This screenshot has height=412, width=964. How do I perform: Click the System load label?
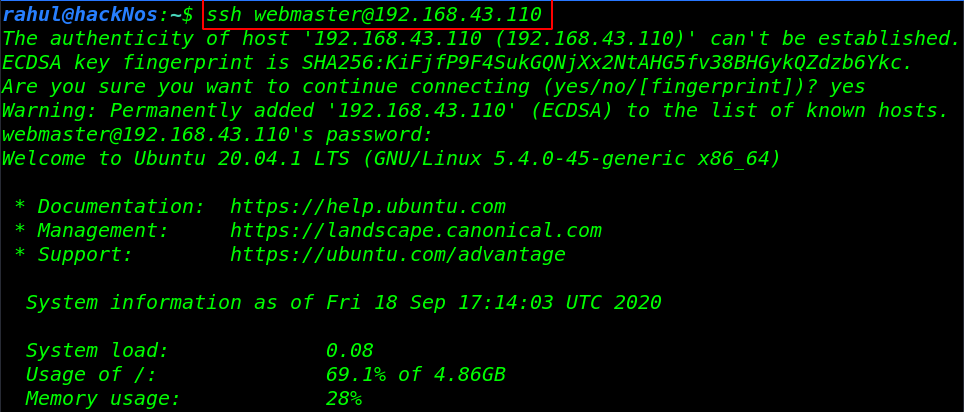coord(97,351)
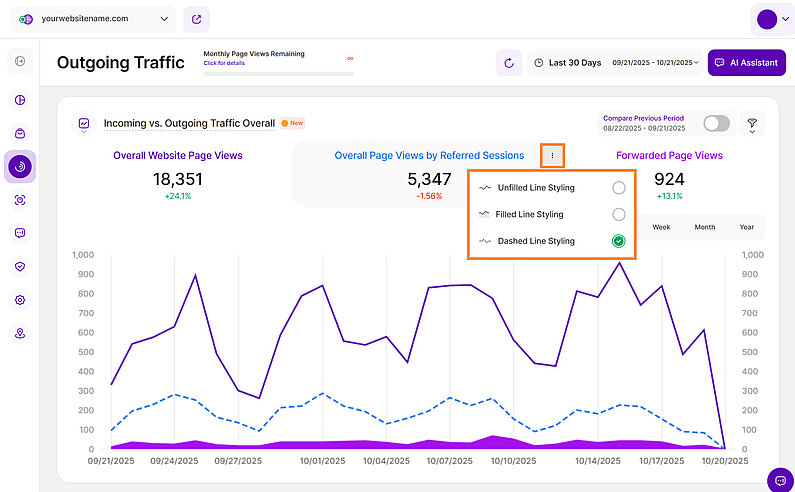Switch chart view to Week tab
795x492 pixels.
click(x=661, y=227)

*AIM:* Copy every item above word for word, leaving out the pictures.

*EXERCISE RESULT:*
This screenshot has height=412, width=964. How do I perform: Click the System load label?
coord(97,351)
Switch chart view to Week tab
795x492 pixels.
click(x=661, y=227)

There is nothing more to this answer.